Há cinco meses o mundo não sabia quem era Jorge Mario Bergoglio SJ; desde 13 de Março corre literalmente atrás do Papa Francisco. Há quase um concurso global para encontrar gestos inesperados e atitudes inovadoras do recém Sumo Pontífice.
A personalidade cativante de Francisco tem traços únicos, que o mundo e a Igreja ainda não compreenderam totalmente. Mas a unanimidade à volta deste carácter encantador é, pelo menos por enquanto, quase total. Ouvem-se muitos perguntar se ele é mesmo genuíno, ou se se trata de uma pose, pois parece bom demais para acreditar. Tanto os testemunhos dos íntimos como a experiência crescente destes meses indicam claramente que ele é exactamente como se vê: um grande homem de Deus, límpido, sábio, transparente. Isso leva todos os que se cruzam com ele a esperar muito do seu pontificado.
Aqui termina o consenso. Se sobre a pessoa do Papa há acordo quase geral, variam muito as deduções que daí se tiram. Tão diferentes são os palpites que as apreciações mediáticas tornam-se quase hilariantes. Sobretudo porque muitos, no seu ingénuo entusiasmo pelo deslumbrante Papa Francisco, se esquecem de quem ele é, de onde veio, onde está, para onde vai. Isto significa que, como é habitual nas discussões sobre a Igreja, o que se diz revela menos do tema em análise do que sobre o coração de quem fala.
As causas dos mal-entendidos variam. Alguns, mais infantis, são incapazes de louvar alguém sem criticar os demais. Ele é bom; o resto é horrível. Assim a admiração por Bergoglio torna-se pretexto para atacar a Igreja que ele ama. Aliás até esquecem como o deslumbramento actual é paralelo à espantosa surpresa de 1978 com João Paulo II, 1958 com João XXIII, 1939 com Pio XII, e tantos outros. As épocas diferem e as personagens variam, mas fascínio no início de um pontificado é habitual.
Outra razão é mais profunda: o cativante Jorge Bergoglio é Papa e portanto líder da Igreja Católica. Como todos gostam dele, cada um acha que ele fará aquilo que essa pessoa pensa ser necessário para a Igreja. Ora essas opiniões são legião.

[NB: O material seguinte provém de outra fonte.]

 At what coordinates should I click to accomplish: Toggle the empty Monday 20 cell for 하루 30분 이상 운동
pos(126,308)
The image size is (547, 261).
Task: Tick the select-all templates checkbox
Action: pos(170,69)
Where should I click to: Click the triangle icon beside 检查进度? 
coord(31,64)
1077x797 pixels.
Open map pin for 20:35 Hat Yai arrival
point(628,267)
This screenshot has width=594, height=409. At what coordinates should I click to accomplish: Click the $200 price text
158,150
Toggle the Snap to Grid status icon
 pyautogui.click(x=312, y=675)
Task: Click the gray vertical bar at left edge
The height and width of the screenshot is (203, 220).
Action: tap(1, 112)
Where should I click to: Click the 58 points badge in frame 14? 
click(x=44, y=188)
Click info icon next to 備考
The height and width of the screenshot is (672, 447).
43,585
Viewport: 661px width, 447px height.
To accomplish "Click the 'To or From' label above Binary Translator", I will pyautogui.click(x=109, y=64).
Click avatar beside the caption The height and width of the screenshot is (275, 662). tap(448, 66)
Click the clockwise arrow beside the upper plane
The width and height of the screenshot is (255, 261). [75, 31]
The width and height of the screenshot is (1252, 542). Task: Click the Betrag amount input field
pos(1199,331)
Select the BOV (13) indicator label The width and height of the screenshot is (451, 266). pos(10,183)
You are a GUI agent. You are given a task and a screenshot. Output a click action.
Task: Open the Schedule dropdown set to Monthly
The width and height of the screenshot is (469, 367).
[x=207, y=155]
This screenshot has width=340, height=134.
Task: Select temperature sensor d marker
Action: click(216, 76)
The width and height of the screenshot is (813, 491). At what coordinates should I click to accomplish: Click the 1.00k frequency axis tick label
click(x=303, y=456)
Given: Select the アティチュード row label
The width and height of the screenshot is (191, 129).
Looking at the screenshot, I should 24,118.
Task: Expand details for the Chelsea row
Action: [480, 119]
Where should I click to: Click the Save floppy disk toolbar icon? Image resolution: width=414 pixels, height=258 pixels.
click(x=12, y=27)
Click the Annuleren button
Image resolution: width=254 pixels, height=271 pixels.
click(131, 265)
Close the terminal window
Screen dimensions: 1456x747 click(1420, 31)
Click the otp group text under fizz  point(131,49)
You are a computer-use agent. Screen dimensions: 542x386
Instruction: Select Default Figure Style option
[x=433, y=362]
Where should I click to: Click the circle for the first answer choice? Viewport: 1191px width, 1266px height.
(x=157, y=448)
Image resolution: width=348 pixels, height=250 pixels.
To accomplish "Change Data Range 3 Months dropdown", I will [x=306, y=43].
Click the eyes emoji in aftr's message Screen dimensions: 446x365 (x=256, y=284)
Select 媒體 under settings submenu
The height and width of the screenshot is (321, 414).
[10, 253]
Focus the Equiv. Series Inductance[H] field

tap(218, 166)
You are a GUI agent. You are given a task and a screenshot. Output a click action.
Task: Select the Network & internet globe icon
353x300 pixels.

A principal fonte de enganos vem de uma ideia básica, central, nem sempre assumida, que constitui uma negação profunda da própria natureza da Fé. Muitos estão convencidos que, se a Igreja quiser ter sucesso ou até sobreviver, tem de ser aceite pelo mundo. No fundo acham que as suas ideologias e preferências, preconceitos e instituições constituem a referência central de julgamento. A cada passo se ouvem apelos para que a Igreja se adapte aos tempos modernos. Depois de tudo o que se mudou nos últimos 50 anos em métodos e procedimentos, isso só pode significar que ela deixe de ser o que é, passando à irrelevância.
Porque quando a Igreja disser o mesmo que a multidão, opinião pública ou élite pensante, torna-se desnecessária. Para que serve uma doutrina que pactue ou tolere injustiças, abortos, interesses, adultérios, ficções, libertinagem, abusos? Por que razão quereríamos uma Igreja igual à RTP, PSD, UGT ou ONU? Os crentes querem ser, não populares, mas fiéis.
Ao longo dos séculos, após a evaporação do fascínio momentâneo com novos pontificados, os cristãos sempre foram criticados, vivendo em choque permanente com a sociedade da época. As razões variam; o conflito fica. Curiosamente, as gerações seguintes costumavam concordar com aquilo que os católicos contestaram nos seus antepassados, enquanto arranjavam novas razões de oposição. As censuras eclesiais duradouras referem-se aos momentos em que a Igreja esteve demasiado próxima de certos regimes. Precisamente aquilo que o dito axioma quer fazer com a cultura actual.
Quem considera a Igreja ou o Papa deve saber que eles pertencem a Deus. Neste mundo de pecado, a divindade choca sempre. Não é Deus que se adapta ao mundo, mas o mundo que anseia por Deus. Como dizia S. Paulo, citando o profeta Isaías, "Reparai que ponho em Sião uma pedra de tropeço, uma rocha de escândalo, e só quem nela acreditar não ficará frustrado" (Rm 9, 33, cf. Is 28,16). Uma pedra em cruz.